Unité, Égalité, Fraternité :
la nouvelle devise
de notre République ?
Ça y est, le port de l’uniforme va être testé dans nos écoles ! Serait-ce le signe que l’unité, qui phagocyte le discours macronien, prend peu à peu le pas sur la liberté ? Réponse (dépassionnée) de l’étymologie…
Longtemps (près de trois siècles et demi !) avant de devenir substantif, uniforme a été un adjectif. Dans un sens plus restreint qu’aujourd’hui. Il n’était en rien question, à l’origine — entendez au XIVe siècle, sous l’influence encore prégnante du latin uniformis, « d’une seule forme » —, de s’aligner sur autrui. Un « mouvement uniforme », explique Alain Rey, se disait par exemple d’un corps qui parcourait des distances égales dans des temps égaux.

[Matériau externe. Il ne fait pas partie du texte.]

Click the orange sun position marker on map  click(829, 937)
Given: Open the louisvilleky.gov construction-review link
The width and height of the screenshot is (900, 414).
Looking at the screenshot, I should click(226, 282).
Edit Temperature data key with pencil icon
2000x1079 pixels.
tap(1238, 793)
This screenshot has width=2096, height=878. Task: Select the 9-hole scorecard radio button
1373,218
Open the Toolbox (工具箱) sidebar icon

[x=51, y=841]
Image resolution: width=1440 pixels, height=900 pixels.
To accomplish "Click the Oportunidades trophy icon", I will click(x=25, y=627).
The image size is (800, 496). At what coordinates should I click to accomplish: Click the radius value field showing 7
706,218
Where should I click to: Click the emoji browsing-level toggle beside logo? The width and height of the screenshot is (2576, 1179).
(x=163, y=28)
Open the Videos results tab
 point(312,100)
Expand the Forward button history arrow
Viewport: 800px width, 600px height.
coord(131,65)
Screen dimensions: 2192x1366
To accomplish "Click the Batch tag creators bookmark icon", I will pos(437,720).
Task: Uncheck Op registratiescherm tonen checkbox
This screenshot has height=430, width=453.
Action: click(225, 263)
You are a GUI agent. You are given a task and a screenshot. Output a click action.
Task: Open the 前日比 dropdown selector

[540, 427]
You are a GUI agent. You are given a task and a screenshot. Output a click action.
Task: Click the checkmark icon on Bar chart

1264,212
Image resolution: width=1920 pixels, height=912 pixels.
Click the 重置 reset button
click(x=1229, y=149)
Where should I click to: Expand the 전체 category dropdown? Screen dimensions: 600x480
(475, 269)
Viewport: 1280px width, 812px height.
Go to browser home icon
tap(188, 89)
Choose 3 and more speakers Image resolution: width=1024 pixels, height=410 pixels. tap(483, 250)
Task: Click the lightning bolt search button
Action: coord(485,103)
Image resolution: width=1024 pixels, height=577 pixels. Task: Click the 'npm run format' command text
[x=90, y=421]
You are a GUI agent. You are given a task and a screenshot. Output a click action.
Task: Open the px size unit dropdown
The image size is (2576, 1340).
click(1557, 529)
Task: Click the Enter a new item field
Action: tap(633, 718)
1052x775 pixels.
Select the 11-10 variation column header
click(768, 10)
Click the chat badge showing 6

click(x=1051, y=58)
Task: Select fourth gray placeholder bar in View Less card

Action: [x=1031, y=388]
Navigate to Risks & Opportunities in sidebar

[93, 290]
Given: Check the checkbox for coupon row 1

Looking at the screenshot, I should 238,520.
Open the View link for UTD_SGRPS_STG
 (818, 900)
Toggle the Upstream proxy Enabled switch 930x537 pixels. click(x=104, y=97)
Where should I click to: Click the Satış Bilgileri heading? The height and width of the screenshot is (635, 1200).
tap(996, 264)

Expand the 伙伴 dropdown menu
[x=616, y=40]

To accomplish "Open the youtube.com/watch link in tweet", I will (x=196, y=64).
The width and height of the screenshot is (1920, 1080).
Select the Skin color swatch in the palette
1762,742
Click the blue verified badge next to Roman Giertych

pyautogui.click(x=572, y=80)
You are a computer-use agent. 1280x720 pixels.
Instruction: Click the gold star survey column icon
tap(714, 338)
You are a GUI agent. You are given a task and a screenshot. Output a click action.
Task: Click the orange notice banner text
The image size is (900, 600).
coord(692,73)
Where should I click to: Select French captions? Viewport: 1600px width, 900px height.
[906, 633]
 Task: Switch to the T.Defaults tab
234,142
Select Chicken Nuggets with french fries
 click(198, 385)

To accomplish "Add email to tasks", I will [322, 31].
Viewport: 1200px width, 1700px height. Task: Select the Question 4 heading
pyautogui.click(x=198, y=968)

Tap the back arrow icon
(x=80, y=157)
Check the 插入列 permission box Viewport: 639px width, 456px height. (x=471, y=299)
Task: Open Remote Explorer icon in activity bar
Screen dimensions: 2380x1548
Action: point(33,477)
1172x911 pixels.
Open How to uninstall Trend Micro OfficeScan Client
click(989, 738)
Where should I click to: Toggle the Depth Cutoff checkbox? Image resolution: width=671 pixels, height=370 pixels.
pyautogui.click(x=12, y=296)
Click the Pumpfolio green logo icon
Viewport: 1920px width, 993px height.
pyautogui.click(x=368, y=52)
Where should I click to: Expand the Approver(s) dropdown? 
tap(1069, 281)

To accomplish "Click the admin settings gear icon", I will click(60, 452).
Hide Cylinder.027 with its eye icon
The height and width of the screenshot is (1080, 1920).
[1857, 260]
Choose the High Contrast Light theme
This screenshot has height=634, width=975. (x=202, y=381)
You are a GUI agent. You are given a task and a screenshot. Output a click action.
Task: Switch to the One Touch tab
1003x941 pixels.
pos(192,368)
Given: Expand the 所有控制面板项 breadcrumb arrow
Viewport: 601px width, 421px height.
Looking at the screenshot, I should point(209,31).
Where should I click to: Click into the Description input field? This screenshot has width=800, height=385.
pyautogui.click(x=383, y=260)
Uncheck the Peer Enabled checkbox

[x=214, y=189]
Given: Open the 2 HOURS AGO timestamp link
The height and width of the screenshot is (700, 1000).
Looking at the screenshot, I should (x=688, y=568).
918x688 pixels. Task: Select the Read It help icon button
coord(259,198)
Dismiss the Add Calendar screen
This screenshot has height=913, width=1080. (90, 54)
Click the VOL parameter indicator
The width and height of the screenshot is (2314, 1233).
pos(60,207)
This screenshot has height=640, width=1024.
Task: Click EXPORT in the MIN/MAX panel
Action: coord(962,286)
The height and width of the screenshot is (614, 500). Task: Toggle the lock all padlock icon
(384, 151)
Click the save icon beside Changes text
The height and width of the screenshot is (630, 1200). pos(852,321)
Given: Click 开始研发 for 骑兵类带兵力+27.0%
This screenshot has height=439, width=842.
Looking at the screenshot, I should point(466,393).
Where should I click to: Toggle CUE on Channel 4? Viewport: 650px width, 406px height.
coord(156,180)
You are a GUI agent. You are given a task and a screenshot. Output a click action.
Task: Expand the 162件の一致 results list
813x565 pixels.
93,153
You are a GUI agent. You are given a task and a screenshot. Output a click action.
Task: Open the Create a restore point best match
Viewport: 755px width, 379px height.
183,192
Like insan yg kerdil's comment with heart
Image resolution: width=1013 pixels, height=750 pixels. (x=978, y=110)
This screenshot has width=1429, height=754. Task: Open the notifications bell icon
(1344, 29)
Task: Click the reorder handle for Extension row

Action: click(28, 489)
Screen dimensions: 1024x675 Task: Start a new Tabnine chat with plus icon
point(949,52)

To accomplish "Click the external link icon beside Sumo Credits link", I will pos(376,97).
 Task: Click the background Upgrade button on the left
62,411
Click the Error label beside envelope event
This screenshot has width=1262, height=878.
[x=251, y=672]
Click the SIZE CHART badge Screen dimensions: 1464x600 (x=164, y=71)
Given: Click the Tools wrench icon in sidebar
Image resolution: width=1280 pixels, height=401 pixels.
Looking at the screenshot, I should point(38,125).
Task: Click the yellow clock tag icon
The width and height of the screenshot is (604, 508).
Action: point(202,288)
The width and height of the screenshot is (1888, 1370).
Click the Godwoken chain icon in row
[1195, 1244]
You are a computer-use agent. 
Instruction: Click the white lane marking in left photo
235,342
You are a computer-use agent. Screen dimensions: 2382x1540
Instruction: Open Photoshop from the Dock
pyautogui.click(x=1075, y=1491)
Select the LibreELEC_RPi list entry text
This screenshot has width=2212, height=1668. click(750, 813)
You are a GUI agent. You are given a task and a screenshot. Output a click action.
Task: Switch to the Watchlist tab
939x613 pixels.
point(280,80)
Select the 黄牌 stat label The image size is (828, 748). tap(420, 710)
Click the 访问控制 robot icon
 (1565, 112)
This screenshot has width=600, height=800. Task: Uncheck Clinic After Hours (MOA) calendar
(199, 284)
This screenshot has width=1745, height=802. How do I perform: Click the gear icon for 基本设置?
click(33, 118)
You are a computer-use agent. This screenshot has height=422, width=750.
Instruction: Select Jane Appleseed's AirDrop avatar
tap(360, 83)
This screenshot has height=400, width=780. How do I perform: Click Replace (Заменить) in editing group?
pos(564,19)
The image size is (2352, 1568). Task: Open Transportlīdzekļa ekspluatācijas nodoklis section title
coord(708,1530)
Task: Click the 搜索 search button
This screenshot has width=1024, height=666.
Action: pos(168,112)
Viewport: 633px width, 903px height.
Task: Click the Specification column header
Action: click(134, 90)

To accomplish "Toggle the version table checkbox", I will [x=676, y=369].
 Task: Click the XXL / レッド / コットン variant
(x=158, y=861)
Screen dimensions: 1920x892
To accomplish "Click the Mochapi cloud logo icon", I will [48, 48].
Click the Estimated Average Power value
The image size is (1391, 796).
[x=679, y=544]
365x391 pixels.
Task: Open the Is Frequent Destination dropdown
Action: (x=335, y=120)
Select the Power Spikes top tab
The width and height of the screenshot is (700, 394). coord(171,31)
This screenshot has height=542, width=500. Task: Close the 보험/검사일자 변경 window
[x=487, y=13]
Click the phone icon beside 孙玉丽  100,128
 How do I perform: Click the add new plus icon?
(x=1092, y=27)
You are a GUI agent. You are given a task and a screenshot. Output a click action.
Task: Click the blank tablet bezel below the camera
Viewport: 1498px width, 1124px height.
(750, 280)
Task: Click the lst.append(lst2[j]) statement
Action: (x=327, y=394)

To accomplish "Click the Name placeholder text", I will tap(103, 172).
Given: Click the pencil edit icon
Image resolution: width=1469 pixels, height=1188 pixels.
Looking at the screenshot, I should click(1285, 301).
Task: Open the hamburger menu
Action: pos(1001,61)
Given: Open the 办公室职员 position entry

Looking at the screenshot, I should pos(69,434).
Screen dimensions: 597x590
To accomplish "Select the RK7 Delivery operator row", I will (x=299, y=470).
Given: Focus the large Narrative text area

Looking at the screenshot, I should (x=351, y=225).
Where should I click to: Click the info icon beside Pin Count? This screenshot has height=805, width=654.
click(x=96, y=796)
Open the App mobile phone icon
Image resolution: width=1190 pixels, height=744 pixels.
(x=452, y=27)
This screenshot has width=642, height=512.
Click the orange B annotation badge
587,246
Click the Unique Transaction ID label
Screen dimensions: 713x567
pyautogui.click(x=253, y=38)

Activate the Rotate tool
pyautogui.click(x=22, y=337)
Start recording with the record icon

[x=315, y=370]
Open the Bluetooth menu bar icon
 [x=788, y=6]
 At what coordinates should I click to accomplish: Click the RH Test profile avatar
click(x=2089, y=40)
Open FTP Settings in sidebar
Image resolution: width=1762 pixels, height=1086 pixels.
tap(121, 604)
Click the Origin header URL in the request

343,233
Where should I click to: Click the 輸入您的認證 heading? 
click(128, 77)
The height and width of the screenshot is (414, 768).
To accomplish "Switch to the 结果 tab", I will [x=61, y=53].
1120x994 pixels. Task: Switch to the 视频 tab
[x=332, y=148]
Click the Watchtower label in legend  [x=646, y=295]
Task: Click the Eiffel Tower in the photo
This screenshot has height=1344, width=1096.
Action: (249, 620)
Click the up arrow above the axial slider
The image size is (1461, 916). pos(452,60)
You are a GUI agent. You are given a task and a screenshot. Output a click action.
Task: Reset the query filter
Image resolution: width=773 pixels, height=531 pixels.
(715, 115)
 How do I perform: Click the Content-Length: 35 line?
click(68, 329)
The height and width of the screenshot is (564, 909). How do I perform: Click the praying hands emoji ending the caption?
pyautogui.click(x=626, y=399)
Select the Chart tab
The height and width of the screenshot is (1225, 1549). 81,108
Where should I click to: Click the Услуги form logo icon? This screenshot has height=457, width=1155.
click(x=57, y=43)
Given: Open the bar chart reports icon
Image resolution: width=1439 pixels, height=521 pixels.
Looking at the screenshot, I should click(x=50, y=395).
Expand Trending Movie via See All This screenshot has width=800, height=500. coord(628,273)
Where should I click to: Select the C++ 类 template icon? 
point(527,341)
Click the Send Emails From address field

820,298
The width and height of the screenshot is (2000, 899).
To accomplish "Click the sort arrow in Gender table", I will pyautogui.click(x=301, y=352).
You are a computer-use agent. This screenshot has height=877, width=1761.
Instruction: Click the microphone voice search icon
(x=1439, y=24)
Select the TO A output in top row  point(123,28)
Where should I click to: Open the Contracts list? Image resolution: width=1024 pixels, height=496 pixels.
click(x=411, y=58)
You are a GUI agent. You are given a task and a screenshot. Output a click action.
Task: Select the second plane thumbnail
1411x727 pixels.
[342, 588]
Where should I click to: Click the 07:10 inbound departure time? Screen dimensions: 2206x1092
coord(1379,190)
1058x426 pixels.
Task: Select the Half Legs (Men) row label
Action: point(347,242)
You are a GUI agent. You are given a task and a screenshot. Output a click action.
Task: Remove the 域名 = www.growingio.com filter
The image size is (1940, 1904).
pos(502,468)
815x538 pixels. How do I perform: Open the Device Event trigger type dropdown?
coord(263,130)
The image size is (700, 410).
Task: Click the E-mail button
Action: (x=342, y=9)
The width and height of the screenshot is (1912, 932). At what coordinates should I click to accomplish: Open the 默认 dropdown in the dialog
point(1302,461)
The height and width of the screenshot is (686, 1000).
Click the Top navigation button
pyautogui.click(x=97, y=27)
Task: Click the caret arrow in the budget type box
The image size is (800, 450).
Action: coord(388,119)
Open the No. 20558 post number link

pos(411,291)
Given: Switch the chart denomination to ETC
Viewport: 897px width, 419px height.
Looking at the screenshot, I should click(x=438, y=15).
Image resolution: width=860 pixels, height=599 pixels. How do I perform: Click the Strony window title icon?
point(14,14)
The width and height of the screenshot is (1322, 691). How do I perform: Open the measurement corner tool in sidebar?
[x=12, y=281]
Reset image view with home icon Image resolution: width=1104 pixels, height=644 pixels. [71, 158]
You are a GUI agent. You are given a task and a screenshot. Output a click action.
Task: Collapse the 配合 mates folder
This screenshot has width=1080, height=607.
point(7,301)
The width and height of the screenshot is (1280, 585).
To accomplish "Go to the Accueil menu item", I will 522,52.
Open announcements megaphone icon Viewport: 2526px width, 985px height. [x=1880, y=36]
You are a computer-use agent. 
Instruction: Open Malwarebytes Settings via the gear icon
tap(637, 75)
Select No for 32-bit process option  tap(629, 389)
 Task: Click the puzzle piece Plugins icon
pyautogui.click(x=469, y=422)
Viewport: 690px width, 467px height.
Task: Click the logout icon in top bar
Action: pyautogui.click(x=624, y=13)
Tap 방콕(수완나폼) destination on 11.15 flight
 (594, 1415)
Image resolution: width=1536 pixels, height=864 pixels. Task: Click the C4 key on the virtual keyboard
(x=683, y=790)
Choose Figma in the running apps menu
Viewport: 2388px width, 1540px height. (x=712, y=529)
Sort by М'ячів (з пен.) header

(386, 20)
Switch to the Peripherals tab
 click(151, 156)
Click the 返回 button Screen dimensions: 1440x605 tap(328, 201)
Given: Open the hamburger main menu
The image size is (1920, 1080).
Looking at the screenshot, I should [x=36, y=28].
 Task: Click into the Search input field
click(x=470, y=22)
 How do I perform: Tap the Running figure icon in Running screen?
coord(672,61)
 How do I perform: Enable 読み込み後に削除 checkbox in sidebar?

Il aura fallu une centaine d’années pour que s’insinue le poison de la comparaison, et avec lui une connotation nettement plus péjorative. Devenait uniforme ce qui se ressemblait, et par là ne se distinguait pas de l’entourage. Aussi bien, le ver était depuis longtemps dans le fruit, puisqu’un paysage uniforme n’aura jamais que son homogénéité à opposer à cette variété si prisée dans nos sociétés de l’ondoyant et du divers. Mais la méfiance s’installait, et elle ne pouvait que croître sous l’égide de l’individualisme triomphant…
L’avènement du substantif, au début du XVIIIe siècle, allait quelque peu rebattre les cartes. Non seulement il s’affranchit rapidement de la concurrence grammaticale de l’adjectif (l’habit uniforme ne résista que quelques décennies avant de déserter l’usage), mais il trouva bientôt à noyer les arrière-pensées dépréciatives dans ce qu’il est convenu d’appeler le « prestige de l’uniforme ». C’est sans doute que, s’il s’agissait toujours d’habiller de la même façon les hommes d’une même unité (souvent militaire), cela permettait surtout à ceux-ci de se démarquer de quiconque n’en faisait pas partie. Le « en même temps » dans toute sa splendeur !
En tout cas, l’acception « concordant, unanime », que le Dictionnaire historique de la langue française date du XVIIe siècle, est à remiser au rayon des lointains souvenirs. Il serait en effet étonnant que la mesure fît consensus dans un monde autrement prompt à cultiver sa différence qu’à approfondir sa communion : on ne prêche plus actuellement que par la diversité et la nostalgie du « black, blanc, beur ». D’aucuns rappelleront pourtant que cela n’empêcha pas les footballeurs de 1998 de porter le même maillot, et que c’est sur lui que l’on a cousu l’étoile…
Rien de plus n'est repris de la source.